* [WORK REQUEST] The answer is the line with "You are a GUI" and every line after it to the end of the listing, retyped exactly. Pictures do not belong in it.

* [INPUT DATA]
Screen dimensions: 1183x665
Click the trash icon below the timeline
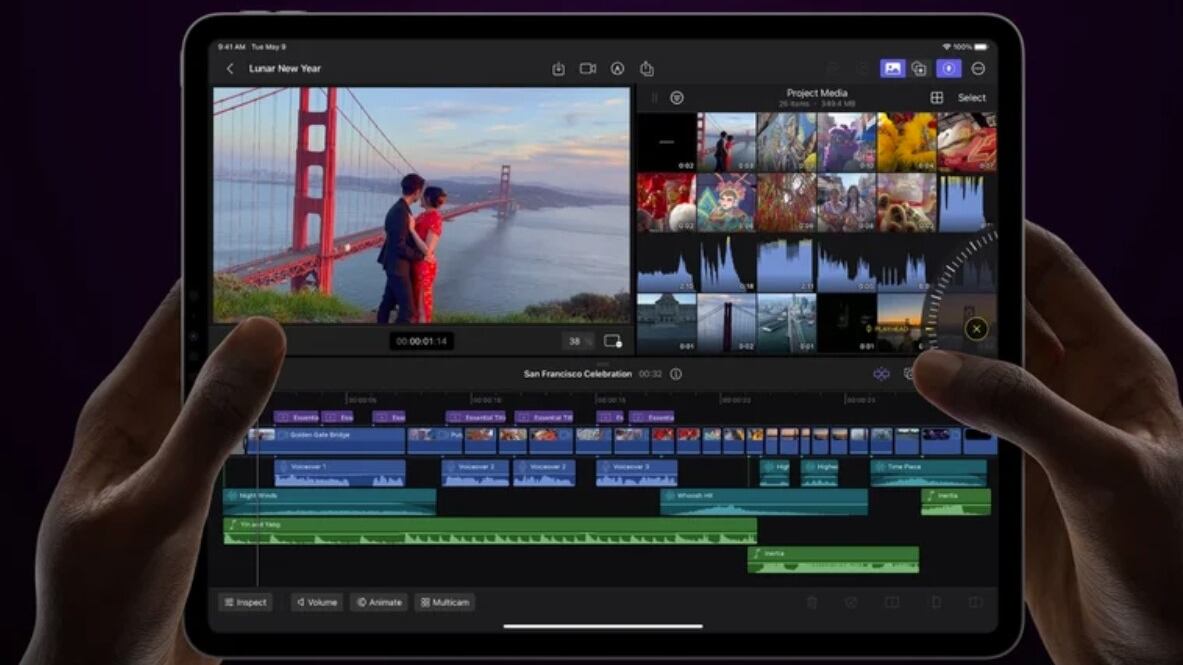tap(811, 602)
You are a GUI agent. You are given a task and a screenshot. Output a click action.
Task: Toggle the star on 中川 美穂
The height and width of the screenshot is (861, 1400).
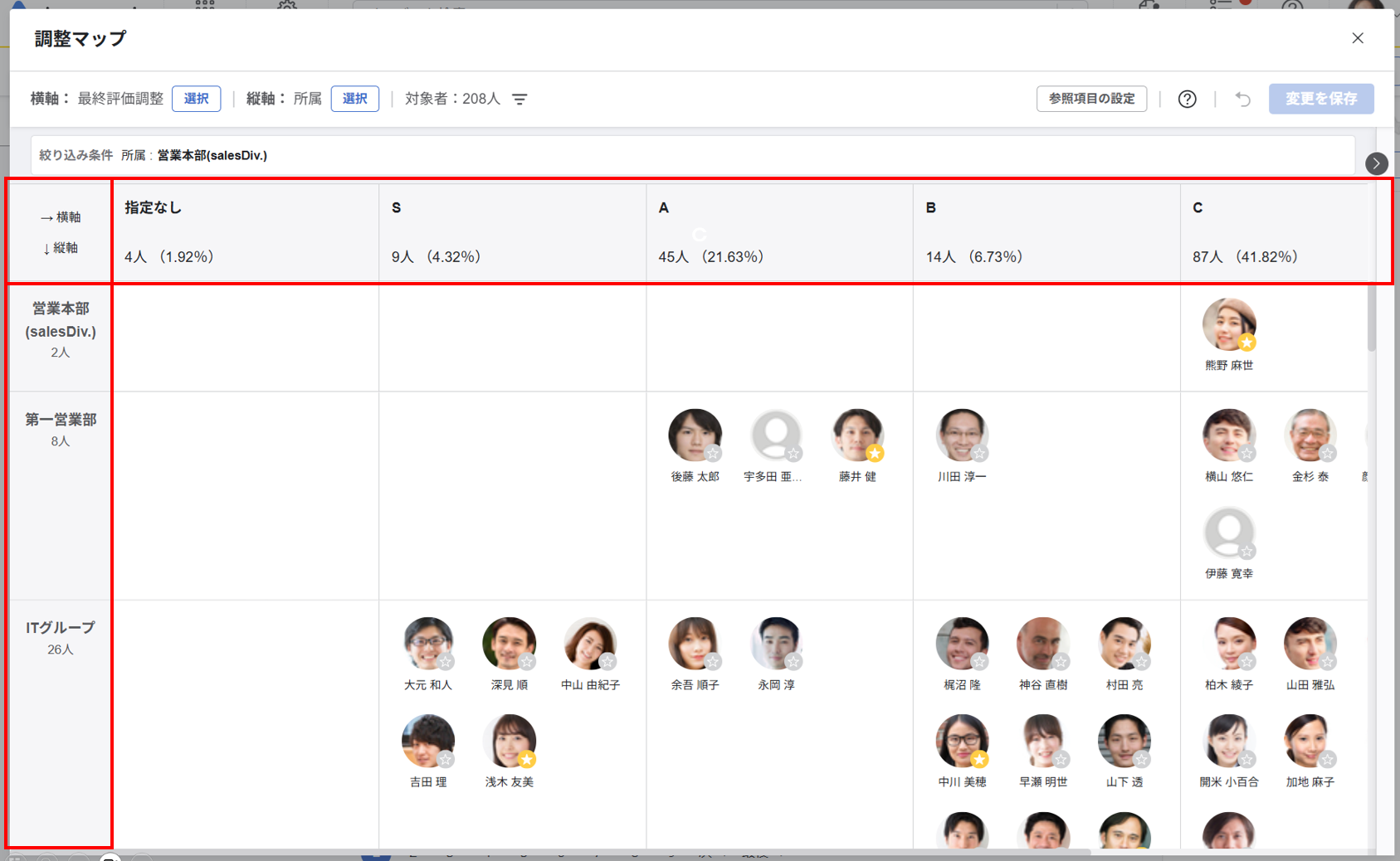(979, 759)
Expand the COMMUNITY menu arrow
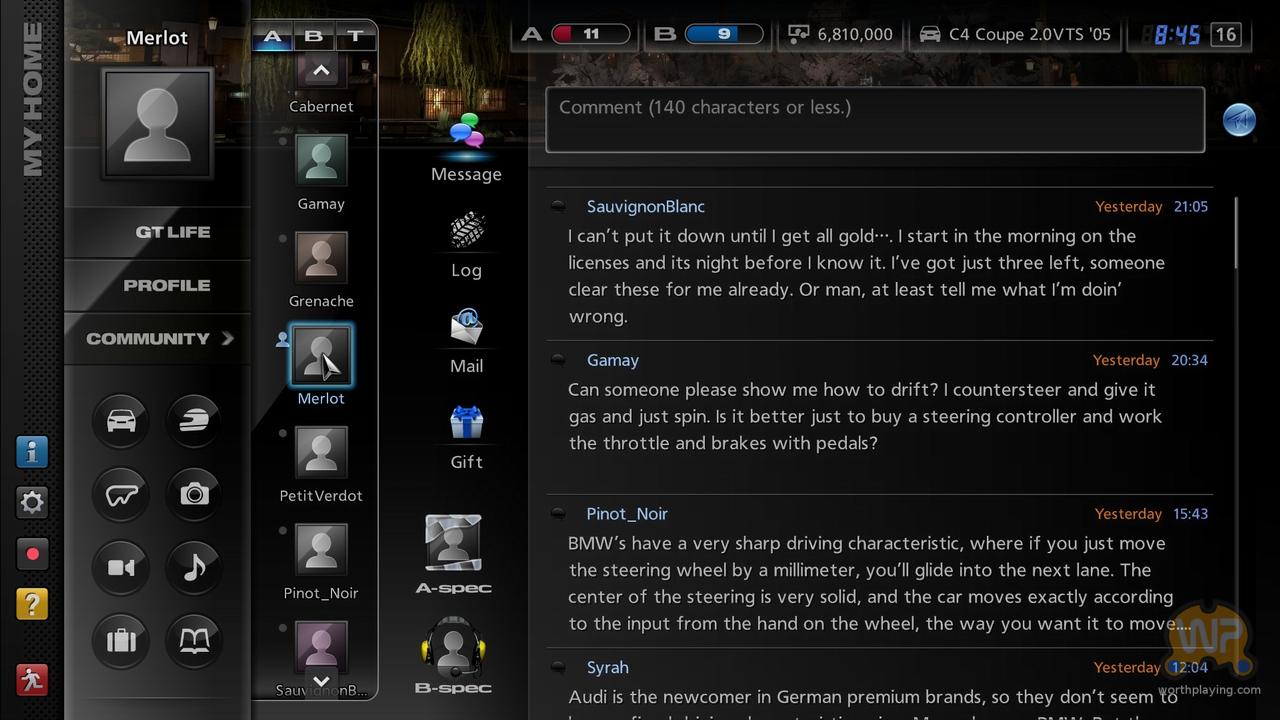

* [EXPECTED ANSWER]
You are a GUI agent. You are given a task and a screenshot. Output a click action.
Task: Toggle the star on 中川 美穂
The height and width of the screenshot is (861, 1400).
(979, 759)
Expand the COMMUNITY menu arrow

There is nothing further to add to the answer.